La razón obstinada
Lo que llamamos el sentido común y la pura lógica existen, pero cada individuo tiene los suyos, pues no son otra cosa que coartadas que usamos para convencernos de que tenemos razón.
Suelo abstenerme de entrar en discusiones públicas sobre cuestiones que tengan que ver con la fe, ya sea religiosa, política o de cualquier índole. Hay otras tareas inútiles mucho más placenteras.
Pero es verdad que esto de la vacuna o la no-vacuna me viene tentando desde hace tiempo. Tal es el número y la intensidad de estímulos que uno recibe diariamente que hay que ser de piedra para no sucumbir a la tentación. Sé que voy directamente a la charca, pero ahí van algunas observaciones que no tratan de dar o quitar la razón a nadie -o igual sí- sino de expresar mi percepción del asunto.
El hecho real es que hay una inmensa mayoría de personas que optaron por vacunarse y un número exponencialmente menor que han decidido no hacerlo.

# Datos del ejercicio:
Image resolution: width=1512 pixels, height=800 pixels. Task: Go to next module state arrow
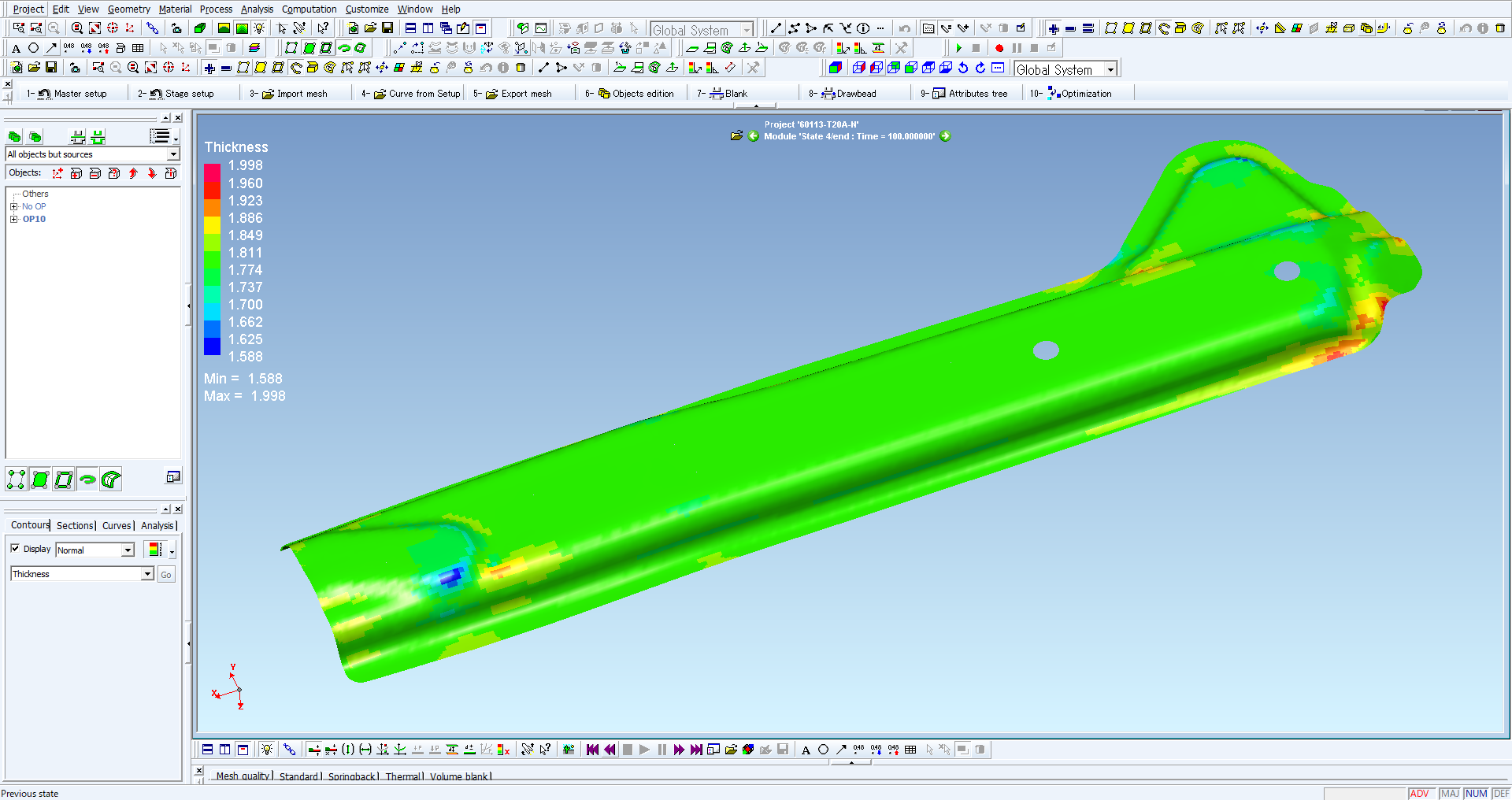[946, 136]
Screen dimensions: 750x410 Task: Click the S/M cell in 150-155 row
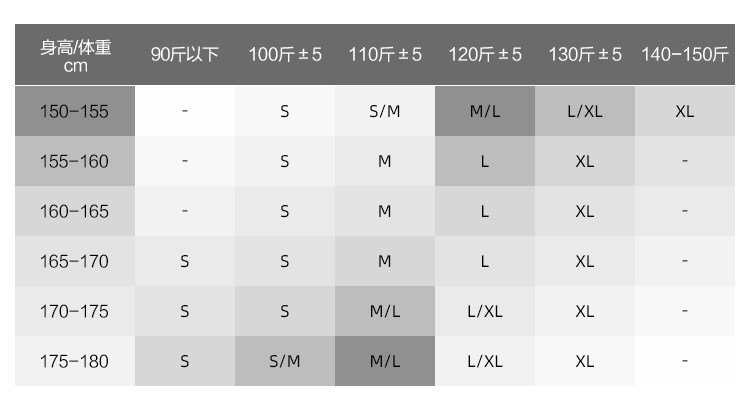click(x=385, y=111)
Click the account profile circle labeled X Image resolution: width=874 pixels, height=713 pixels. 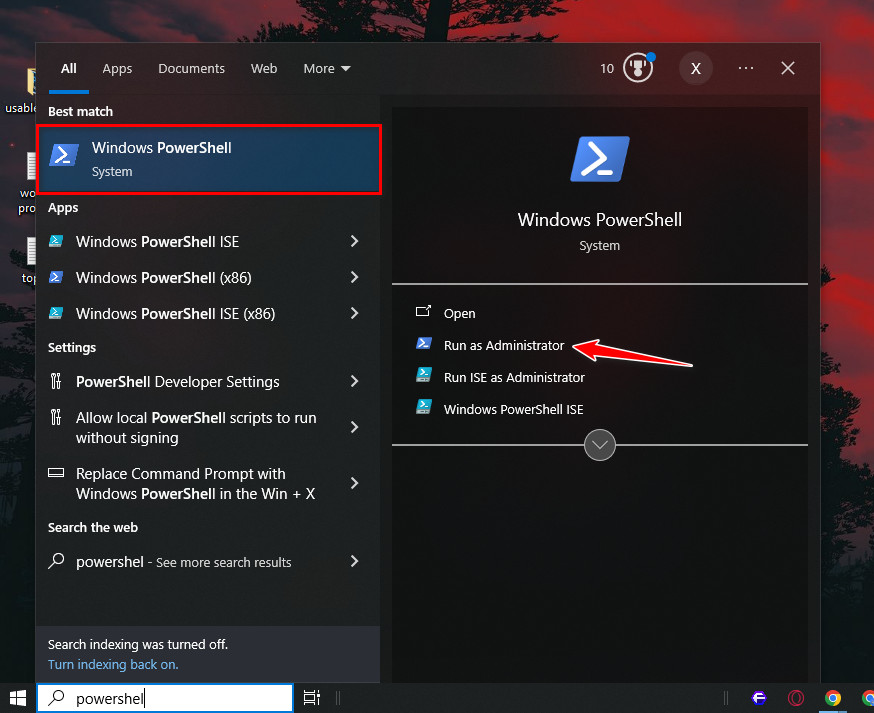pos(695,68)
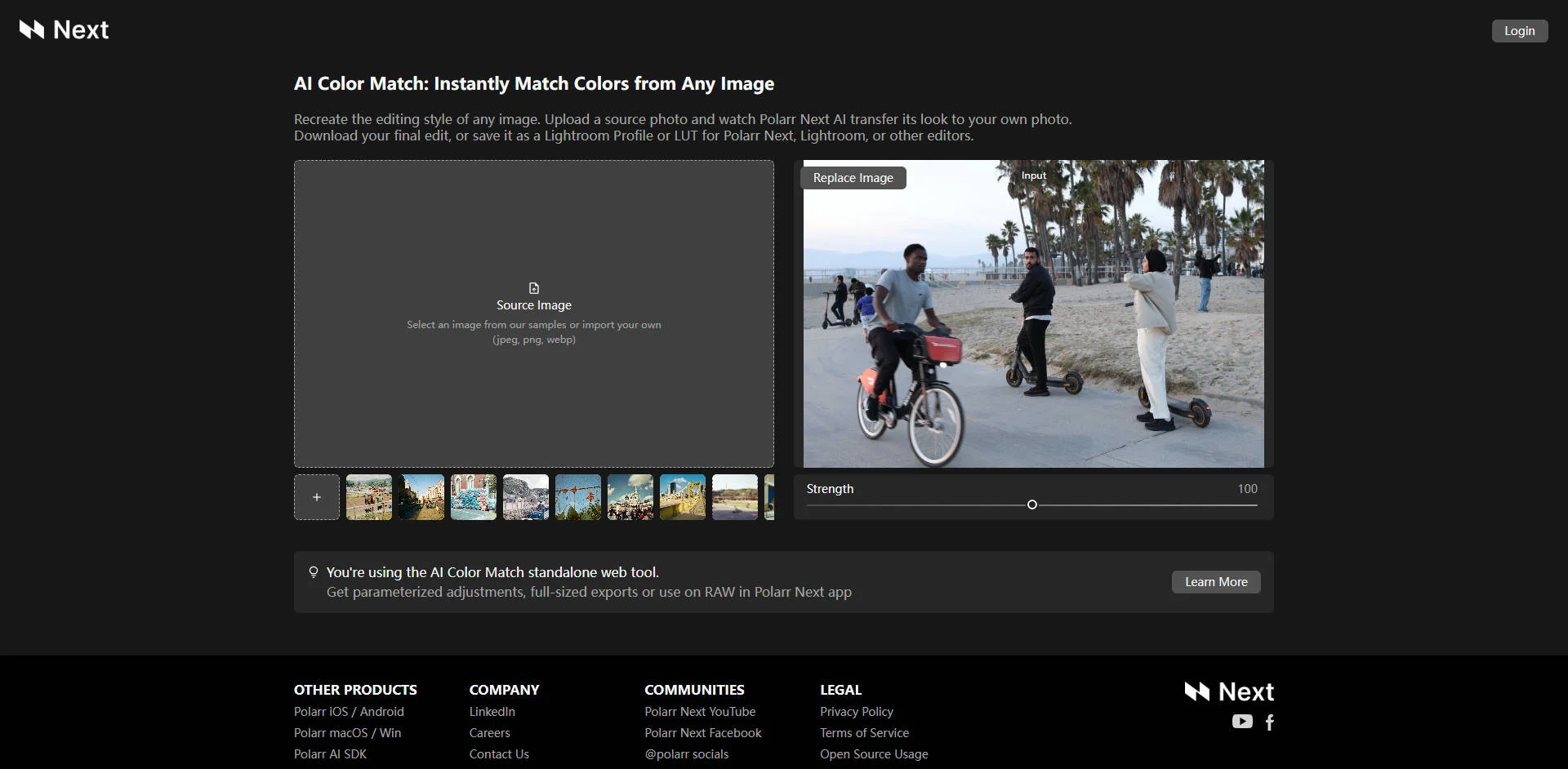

# Tarea asignada A:
Indica si cada afirmación concuerda con el texto mostrado y respalda tu respuesta con las palabras decisivas del texto, citadas literalmente: (i) quien escribe suele participar en discusiones públicas sobre cuestiones de fe; (ii) una inmensa mayoría de personas optó por vacunarse; (iii) el sentido común es el mismo para todos los individuos.
# Tarea asignada B:
Cita del texto mostrado el fragmento que se abre con las palabras "Suelo abstenerme de" y se cierra con "decidido no hacerlo.".

# Espacio de respuesta A:
(i) No: «Suelo abstenerme de entrar en discusiones públicas sobre cuestiones que tengan que ver con la fe».
(ii) Sí: «hay una inmensa mayoría de personas que optaron por vacunarse».
(iii) No: «cada individuo tiene los suyos».

# Espacio de respuesta B:
Suelo abstenerme de entrar en discusiones públicas sobre cuestiones que tengan que ver con la fe, ya sea religiosa, política o de cualquier índole. Hay otras tareas inútiles mucho más placenteras.
Pero es verdad que esto de la vacuna o la no-vacuna me viene tentando desde hace tiempo. Tal es el número y la intensidad de estímulos que uno recibe diariamente que hay que ser de piedra para no sucumbir a la tentación. Sé que voy directamente a la charca, pero ahí van algunas observaciones que no tratan de dar o quitar la razón a nadie -o igual sí- sino de expresar mi percepción del asunto.
El hecho real es que hay una inmensa mayoría de personas que optaron por vacunarse y un número exponencialmente menor que han decidido no hacerlo.